Discrepo del llamado a marchas, concentraciones, caminatas o protestas de parecida naturaleza, en plena pandemia por coronavirus. No tengo vocación suicida ni ánimos de figuración, y menos afán de ser considerado héroe. La paz que deseo para Venezuela es la de un país libre y con mejores condiciones de existencia. No la paz de lo sepulcros.

Disiento de los que llaman dizque a “votar”, en unos supuestos comicios plagados de vicios e irregularidades. Ocasión propia para reiterar mi apoyo a la acción de amparo constitucional, ejercido conjuntamente con recurso de nulidad del acto que convoca a elecciones para diciembre próximo, por un destacado grupo de venezolanos, y por las mismas razones antes dichas. ¡No al fraude electoral!

De igual modo, me opongo a cualquier invasión de nación extranjera.

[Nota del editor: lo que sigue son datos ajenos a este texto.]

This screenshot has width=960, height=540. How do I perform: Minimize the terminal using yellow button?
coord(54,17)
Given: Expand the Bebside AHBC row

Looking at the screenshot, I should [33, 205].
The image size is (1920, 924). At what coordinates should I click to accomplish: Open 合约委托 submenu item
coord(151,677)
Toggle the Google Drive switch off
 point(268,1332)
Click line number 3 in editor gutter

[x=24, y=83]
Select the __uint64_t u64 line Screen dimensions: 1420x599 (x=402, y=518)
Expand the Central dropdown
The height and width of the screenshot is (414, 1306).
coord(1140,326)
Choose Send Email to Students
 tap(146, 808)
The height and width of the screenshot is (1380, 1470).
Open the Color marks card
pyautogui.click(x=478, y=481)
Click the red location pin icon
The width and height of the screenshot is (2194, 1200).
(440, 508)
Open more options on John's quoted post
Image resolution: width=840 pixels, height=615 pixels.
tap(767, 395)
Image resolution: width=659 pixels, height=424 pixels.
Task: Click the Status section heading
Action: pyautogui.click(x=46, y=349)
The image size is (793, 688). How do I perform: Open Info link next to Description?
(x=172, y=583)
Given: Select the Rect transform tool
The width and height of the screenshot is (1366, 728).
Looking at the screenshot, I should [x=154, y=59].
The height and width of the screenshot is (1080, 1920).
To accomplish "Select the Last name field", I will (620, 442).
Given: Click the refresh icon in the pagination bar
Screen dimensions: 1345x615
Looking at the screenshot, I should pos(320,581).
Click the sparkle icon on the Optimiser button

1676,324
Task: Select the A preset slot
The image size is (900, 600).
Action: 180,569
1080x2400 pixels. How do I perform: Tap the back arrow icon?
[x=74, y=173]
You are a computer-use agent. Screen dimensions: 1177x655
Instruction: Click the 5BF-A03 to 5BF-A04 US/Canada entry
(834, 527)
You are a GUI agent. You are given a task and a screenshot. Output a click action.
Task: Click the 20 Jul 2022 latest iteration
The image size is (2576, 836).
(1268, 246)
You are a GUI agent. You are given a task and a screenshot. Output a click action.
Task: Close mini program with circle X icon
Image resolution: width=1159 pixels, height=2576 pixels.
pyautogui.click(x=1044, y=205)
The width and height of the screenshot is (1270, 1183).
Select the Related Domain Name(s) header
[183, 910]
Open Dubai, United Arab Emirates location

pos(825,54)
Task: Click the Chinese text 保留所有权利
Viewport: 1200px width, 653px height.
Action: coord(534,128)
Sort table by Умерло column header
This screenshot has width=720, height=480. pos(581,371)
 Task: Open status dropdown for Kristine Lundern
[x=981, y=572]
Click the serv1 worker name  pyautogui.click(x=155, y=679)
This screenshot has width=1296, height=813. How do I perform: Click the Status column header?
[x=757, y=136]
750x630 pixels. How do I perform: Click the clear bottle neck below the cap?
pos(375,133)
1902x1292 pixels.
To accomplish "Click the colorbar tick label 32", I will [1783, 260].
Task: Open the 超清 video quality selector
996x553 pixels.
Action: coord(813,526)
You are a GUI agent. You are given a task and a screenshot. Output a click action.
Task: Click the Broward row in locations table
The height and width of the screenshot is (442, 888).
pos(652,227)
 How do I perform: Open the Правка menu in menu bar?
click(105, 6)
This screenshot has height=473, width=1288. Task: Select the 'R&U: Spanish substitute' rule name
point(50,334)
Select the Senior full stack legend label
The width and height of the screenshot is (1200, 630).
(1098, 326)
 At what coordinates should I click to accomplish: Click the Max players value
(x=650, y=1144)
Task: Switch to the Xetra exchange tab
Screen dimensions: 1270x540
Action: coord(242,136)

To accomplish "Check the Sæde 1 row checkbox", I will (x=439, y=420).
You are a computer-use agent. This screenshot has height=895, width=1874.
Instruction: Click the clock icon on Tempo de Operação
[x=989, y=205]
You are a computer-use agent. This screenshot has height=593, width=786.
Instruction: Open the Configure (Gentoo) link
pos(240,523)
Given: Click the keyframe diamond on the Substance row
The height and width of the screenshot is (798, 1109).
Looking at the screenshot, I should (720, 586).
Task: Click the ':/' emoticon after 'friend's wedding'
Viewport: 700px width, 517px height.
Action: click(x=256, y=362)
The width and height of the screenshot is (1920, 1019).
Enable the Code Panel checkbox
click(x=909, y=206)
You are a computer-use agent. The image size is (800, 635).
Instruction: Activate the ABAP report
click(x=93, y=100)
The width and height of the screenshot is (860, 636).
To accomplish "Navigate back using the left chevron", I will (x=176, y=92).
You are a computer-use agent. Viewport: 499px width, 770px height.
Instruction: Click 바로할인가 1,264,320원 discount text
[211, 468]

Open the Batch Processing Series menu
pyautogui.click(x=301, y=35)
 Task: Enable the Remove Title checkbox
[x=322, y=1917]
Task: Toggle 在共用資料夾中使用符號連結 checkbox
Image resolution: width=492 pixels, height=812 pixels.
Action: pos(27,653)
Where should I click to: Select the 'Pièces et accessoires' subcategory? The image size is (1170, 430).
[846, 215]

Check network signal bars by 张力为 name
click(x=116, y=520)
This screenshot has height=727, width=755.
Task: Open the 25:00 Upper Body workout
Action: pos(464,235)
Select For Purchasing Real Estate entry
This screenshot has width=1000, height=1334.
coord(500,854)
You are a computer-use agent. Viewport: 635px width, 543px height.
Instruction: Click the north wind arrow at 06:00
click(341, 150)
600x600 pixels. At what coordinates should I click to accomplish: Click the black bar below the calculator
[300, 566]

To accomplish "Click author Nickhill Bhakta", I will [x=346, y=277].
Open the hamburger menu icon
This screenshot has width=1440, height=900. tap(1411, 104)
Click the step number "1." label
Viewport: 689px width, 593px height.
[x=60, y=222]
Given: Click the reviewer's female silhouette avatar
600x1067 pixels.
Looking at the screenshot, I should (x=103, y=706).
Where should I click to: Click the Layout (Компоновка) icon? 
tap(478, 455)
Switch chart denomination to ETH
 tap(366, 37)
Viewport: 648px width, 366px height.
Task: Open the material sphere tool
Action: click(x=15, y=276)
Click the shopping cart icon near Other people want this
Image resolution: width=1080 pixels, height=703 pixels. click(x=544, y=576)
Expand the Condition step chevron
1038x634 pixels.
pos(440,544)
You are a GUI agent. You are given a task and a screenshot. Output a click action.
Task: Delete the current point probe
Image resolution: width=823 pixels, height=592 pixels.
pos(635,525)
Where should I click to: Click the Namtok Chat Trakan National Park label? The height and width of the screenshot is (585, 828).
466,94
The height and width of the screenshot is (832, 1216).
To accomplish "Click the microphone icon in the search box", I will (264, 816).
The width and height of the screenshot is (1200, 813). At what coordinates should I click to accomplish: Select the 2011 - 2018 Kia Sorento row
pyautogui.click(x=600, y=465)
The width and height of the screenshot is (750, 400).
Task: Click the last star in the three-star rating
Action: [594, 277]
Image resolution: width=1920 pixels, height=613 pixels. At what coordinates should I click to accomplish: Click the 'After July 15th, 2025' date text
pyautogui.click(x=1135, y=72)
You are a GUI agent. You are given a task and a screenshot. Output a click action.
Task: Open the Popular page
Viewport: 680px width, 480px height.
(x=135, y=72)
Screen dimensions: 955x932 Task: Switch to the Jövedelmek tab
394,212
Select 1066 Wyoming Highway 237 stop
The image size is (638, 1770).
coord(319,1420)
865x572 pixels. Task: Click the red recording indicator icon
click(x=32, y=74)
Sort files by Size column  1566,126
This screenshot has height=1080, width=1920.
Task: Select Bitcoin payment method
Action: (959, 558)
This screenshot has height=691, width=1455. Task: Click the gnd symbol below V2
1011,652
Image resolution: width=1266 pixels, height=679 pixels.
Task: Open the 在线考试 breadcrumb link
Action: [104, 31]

Quizá hoy no, pero la verdad sea dicha, Estados Unidos ha sido el socio comercial más importante de Venezuela y el país más potente del mundo. El hecho de reconocerlo no puede llevarnos al cadalso. Tampoco creo que la estrechez intelectual de algunos, cuyo enanismo interpretativo les impide comprender las opiniones de los otros, pueda hundirnos, execrarnos o enviarnos a que la vindicta pública nos linche.

Seguiré diciendo las palabras del modo sugerido, aunque los intolerantes, cuyas huellas dactilares de seguro están estampadas en los escrotos de muchos, pidan a grito nuestras cabezas.

Dejemos a un lado el fundamentalismo y la intolerancia, y respondamos a ese humano instinto al que se refirió Bolívar: «El instinto que tienen todos los hombres de aspirar a la mayor felicidad posible, lo que se alcanza infaliblemente en las sociedades civiles cuando ellas están fundadas sobre las bases de la justicia, de la libertad y de la igualdad».

Hoy mi país, oloroso a revuelta en el paisaje, reclama, exige y ruega soluciones concertadas, diálogo franco y sincero que nos conduzcan a una salida democrática, pacífica y electoral. Pero me niego a asistir a un fraude, un simulacro, una farsa como la del pasado 20 de mayo de 2018.

Devoto del voto soy. Pero no convalido trapisondas ni aúpo a diputados golillas. Respeto a quienes llaman a “votar”, pero critico a quienes lo hacen desde lugares comunes: culpando a la abstención o señalando el riesgo de perder la autonomía. Lo cierto es que no hay condiciones electorales que garanticen pulcritud, transparencia, libertad ni imparcialidad en el proceso comicial. Y tampoco existe autonomía, separación ni independencia de poderes públicos.

Apuesto porque paso a paso vayamos recuperando la confianza de los venezolanos en el voto, pero no así como están las cosas en este momento.

¿Qué ocurrió después de la lamentable abstención de 2005? Por ese error político yo me pronuncio.

¿Acaso no fue votando que dijimos NO a la propuesta de reforma constitucional de aquel desquiciado milico golpista? Pero hoy, evidentemente, las condiciones son otras, que por donde las miremos están plagadas de irregularidades que favorecen al régimen.

El voto es un arma moralmente superior y más eficaz que los fusiles de los milicos. Por eso quiero finalizar con palabras de un poeta.

En fogoso discurso en el Nuevo Circo de Caracas, el 27 de junio de 1943, dijo el poeta Andrés Eloy Blanco en defensa de los atributos del voto universal, directo y secreto en comicios limpios y transparentes:

“Cuando muera que me entierren en la urna electoral”.